--- TRY IT ---
The answer must be an exact copy of every entry.

--- SUPPLIED RECORDS ---
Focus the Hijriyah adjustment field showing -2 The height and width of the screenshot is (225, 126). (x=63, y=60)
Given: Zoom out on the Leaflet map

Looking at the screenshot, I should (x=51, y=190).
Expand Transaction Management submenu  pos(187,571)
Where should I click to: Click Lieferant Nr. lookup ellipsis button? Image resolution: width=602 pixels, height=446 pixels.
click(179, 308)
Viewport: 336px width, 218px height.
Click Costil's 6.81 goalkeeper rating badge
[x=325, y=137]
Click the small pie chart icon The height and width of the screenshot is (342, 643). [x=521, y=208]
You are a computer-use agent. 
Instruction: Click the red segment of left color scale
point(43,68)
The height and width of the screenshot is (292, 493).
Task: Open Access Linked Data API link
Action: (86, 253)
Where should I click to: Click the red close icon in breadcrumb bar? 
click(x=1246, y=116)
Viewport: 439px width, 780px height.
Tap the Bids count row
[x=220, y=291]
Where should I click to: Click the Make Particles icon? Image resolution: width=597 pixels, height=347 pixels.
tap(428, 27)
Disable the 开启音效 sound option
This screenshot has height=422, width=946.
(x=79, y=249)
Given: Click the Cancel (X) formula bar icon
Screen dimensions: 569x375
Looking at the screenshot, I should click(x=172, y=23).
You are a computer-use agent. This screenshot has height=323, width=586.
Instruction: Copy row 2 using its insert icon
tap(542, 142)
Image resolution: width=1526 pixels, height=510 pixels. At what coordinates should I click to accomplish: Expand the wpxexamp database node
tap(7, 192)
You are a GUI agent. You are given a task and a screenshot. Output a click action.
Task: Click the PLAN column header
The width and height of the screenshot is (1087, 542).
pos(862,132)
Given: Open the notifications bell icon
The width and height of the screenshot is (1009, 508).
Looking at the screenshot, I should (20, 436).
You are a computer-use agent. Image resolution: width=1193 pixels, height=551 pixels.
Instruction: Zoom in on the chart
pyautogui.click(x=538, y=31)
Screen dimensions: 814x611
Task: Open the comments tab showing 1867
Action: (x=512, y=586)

--- RESULT OF THIS EXERCISE ---
Focus the Hijriyah adjustment field showing -2 The height and width of the screenshot is (225, 126). (x=63, y=60)
Given: Zoom out on the Leaflet map

Looking at the screenshot, I should (x=51, y=190).
Expand Transaction Management submenu  pos(187,571)
Where should I click to: Click Lieferant Nr. lookup ellipsis button? Image resolution: width=602 pixels, height=446 pixels.
click(179, 308)
Viewport: 336px width, 218px height.
Click Costil's 6.81 goalkeeper rating badge
[x=325, y=137]
Click the small pie chart icon The height and width of the screenshot is (342, 643). [x=521, y=208]
You are a computer-use agent. 
Instruction: Click the red segment of left color scale
point(43,68)
The height and width of the screenshot is (292, 493).
Task: Open Access Linked Data API link
Action: (86, 253)
Where should I click to: Click the red close icon in breadcrumb bar? 
click(x=1246, y=116)
Viewport: 439px width, 780px height.
Tap the Bids count row
[x=220, y=291]
Where should I click to: Click the Make Particles icon? Image resolution: width=597 pixels, height=347 pixels.
tap(428, 27)
Disable the 开启音效 sound option
This screenshot has height=422, width=946.
(x=79, y=249)
Given: Click the Cancel (X) formula bar icon
Screen dimensions: 569x375
Looking at the screenshot, I should click(x=172, y=23).
You are a computer-use agent. This screenshot has height=323, width=586.
Instruction: Copy row 2 using its insert icon
tap(542, 142)
Image resolution: width=1526 pixels, height=510 pixels. At what coordinates should I click to accomplish: Expand the wpxexamp database node
tap(7, 192)
You are a GUI agent. You are given a task and a screenshot. Output a click action.
Task: Click the PLAN column header
The width and height of the screenshot is (1087, 542).
pos(862,132)
Given: Open the notifications bell icon
The width and height of the screenshot is (1009, 508).
Looking at the screenshot, I should (20, 436).
You are a computer-use agent. Image resolution: width=1193 pixels, height=551 pixels.
Instruction: Zoom in on the chart
pyautogui.click(x=538, y=31)
Screen dimensions: 814x611
Task: Open the comments tab showing 1867
Action: (x=512, y=586)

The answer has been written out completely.